Hilda was often at her wit’s end; for there were never any of the other boys about now, whose presence might have helped out; Colonel Marchbanks had put his foot down on “all that sort of fooling,” had told the girls that for the rest of this term they must attend strictly to their lessons; there would be no more of this wasting their time with those young loafers. It was almost, Hilda thought, as though they wanted to throw her with Fayte and keep her out of the way of other people.
Then one afternoon Maybelle, up in Hilda’s bedroom, helping her clean her jewelry, asked with a significant glance:
“These all the rings you’ve got, Hilda?”
“They’re all I have with me,” Hilda said.

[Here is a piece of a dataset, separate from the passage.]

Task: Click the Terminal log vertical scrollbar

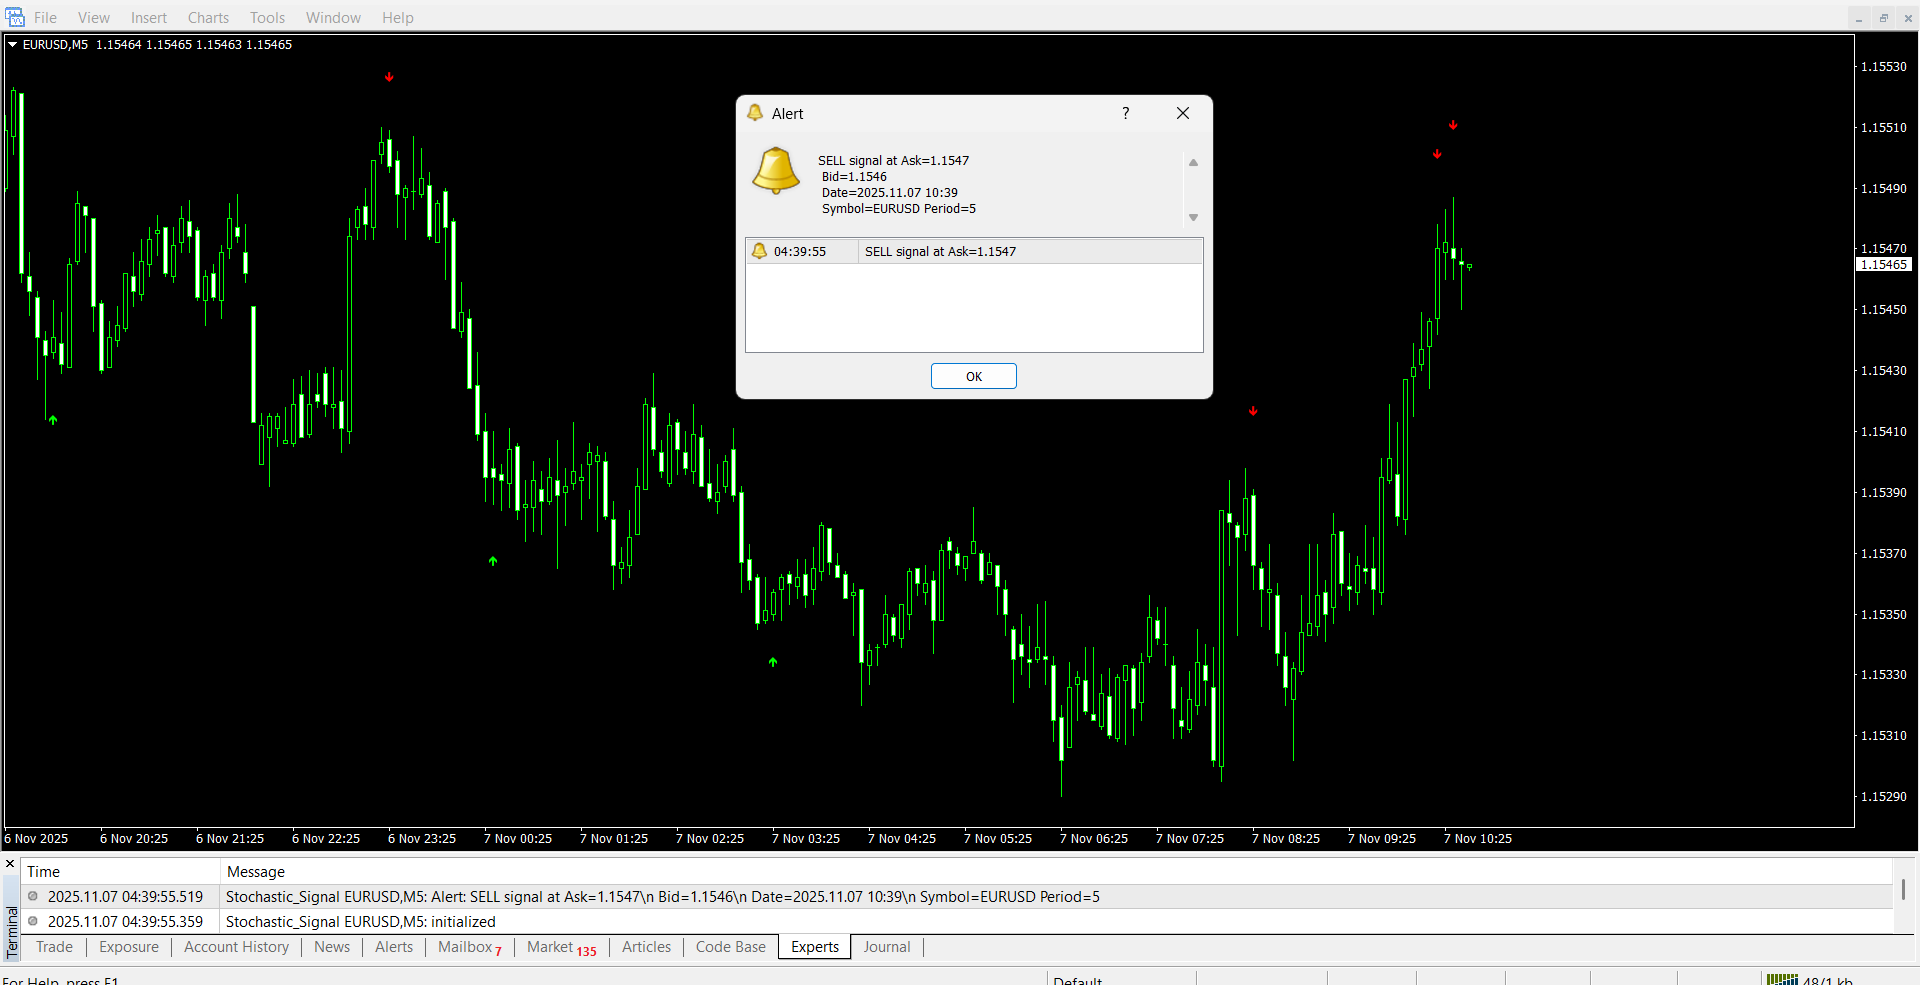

“Oh!” Again that queer look from Maybelle. “I thought maybe there was one you weren’t showing. I’ve got one nobody around the house has seen.” She waited for Hilda to say something, then finished, “But I’ll let you see it—if you want to.” She fumbled a moment at the neck of her blouse, got hold of a little ribbon there, drew out and slipped on the third finger of her left hand a solitaire of considerable size. Hilda stared at it.
“Why, Maybelle—where did you get it? It looks like—”
She broke off, and Maybelle said with one of her sly smiles.